* [WHAT TO PRODUCE]: Exactly the lines from the line containing "Open the Attribute Sorting Manual dropdown" through the final line of the entries below must be returned, and only those, without pictures.

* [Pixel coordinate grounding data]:
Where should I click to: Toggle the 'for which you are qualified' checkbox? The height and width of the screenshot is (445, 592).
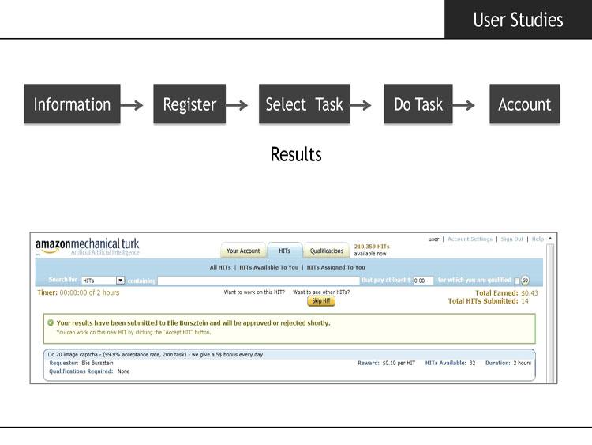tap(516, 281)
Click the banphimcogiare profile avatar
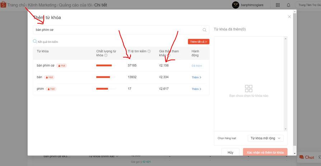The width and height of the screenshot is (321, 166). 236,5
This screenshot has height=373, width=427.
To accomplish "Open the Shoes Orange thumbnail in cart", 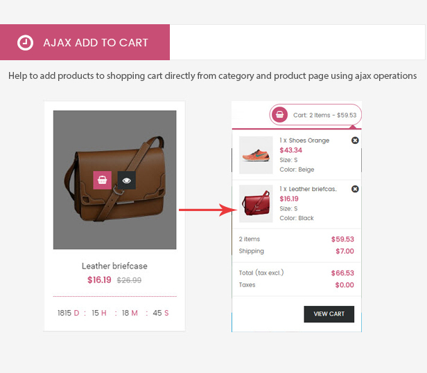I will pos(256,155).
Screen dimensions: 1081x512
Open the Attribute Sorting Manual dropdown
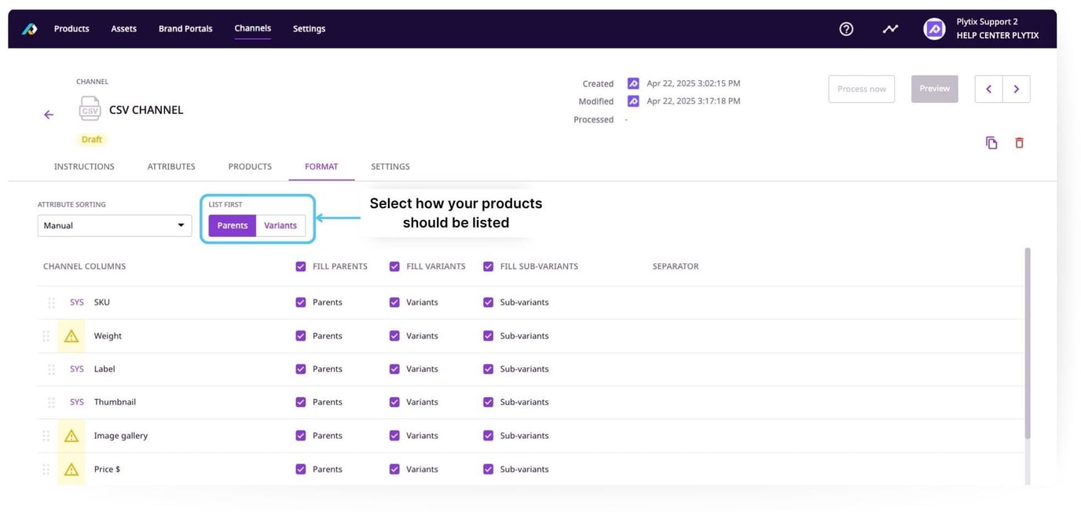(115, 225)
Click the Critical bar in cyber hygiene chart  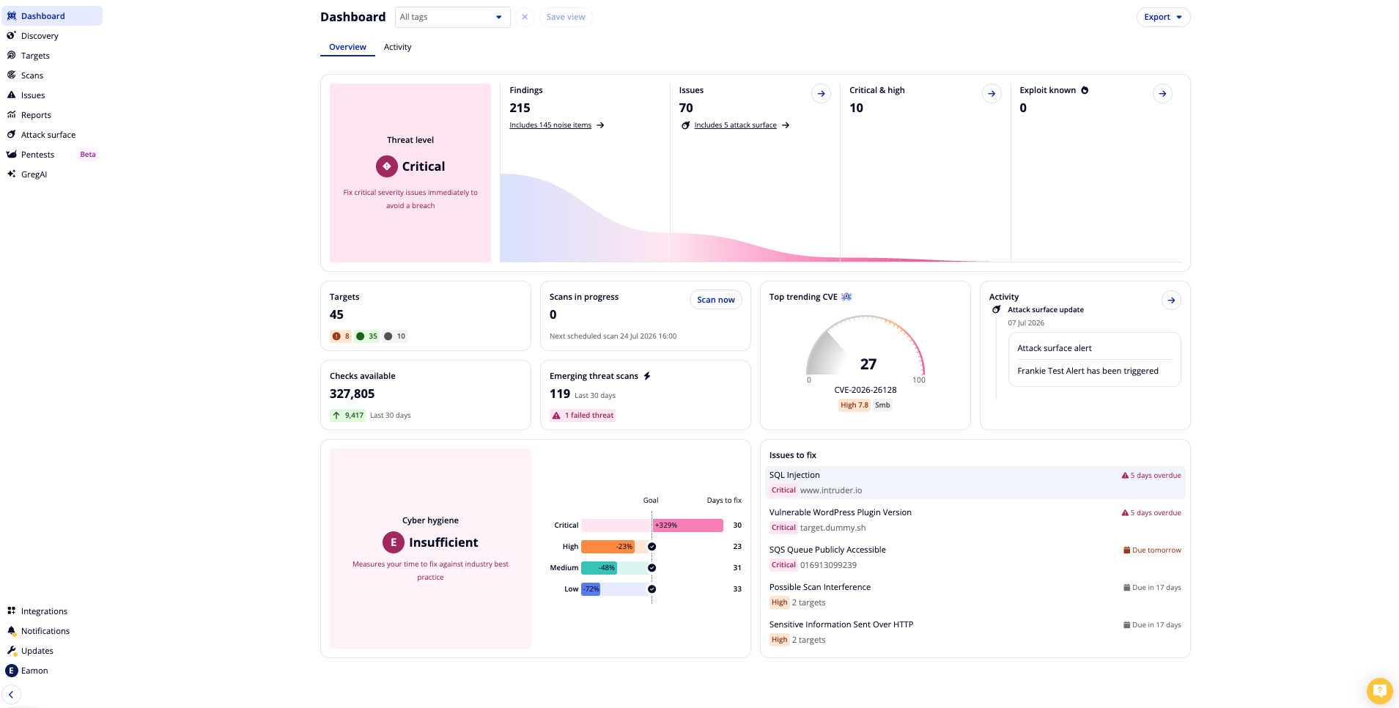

* [ANSWER SPACE]:
Open the Attribute Sorting Manual dropdown
(115, 225)
Click the Critical bar in cyber hygiene chart  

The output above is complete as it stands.